* REQUIRED WORK: Only one number is wanted here: how many lines of the data hold "computer".

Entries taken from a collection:

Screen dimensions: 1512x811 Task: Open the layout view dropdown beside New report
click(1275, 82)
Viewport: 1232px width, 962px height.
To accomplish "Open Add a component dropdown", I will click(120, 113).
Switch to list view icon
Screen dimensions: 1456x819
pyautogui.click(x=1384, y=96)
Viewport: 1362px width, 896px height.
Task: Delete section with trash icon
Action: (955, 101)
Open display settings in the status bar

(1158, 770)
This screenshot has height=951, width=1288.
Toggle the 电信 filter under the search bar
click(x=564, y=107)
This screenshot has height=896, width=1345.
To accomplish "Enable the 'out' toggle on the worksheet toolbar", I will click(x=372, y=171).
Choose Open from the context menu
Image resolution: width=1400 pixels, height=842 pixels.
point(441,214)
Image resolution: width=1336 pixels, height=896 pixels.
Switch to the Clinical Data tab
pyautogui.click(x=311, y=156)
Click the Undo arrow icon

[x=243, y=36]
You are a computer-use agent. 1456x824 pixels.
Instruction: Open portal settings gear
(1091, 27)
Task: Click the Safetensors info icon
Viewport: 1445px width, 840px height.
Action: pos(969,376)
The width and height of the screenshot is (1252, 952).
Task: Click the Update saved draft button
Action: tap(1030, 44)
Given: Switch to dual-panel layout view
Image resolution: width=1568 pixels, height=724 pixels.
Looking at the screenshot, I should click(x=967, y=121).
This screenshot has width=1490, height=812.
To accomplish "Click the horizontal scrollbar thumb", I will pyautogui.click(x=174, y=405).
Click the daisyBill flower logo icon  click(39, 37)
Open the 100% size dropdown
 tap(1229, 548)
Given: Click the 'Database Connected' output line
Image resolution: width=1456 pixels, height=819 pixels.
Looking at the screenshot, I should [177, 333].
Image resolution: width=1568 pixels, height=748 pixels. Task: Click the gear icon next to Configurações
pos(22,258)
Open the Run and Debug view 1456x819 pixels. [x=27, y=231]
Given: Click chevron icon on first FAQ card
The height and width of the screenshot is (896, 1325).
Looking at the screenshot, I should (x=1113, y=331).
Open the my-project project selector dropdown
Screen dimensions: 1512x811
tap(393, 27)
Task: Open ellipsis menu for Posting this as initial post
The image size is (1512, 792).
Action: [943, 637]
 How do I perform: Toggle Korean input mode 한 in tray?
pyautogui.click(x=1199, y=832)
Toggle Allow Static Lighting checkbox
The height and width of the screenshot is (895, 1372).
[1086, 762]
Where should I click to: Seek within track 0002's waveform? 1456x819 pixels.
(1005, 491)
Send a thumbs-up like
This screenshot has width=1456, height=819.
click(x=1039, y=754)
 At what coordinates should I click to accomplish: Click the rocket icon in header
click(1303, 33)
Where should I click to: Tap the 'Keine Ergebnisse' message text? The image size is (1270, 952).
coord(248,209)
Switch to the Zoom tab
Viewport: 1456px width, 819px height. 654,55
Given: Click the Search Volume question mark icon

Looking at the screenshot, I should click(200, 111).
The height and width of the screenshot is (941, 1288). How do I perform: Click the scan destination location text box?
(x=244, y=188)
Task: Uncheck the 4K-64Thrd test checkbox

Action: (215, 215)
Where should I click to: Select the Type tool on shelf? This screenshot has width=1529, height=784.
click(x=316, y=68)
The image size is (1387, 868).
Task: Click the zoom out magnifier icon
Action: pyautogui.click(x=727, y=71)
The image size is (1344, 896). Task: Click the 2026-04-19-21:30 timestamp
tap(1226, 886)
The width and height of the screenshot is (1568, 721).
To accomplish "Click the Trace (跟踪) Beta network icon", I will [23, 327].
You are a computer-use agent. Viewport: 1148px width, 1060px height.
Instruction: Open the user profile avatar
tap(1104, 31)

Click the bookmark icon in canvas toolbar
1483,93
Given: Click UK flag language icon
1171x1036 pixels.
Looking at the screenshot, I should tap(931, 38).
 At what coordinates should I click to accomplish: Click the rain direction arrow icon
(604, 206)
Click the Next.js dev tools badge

* WRITTEN REPLY: 2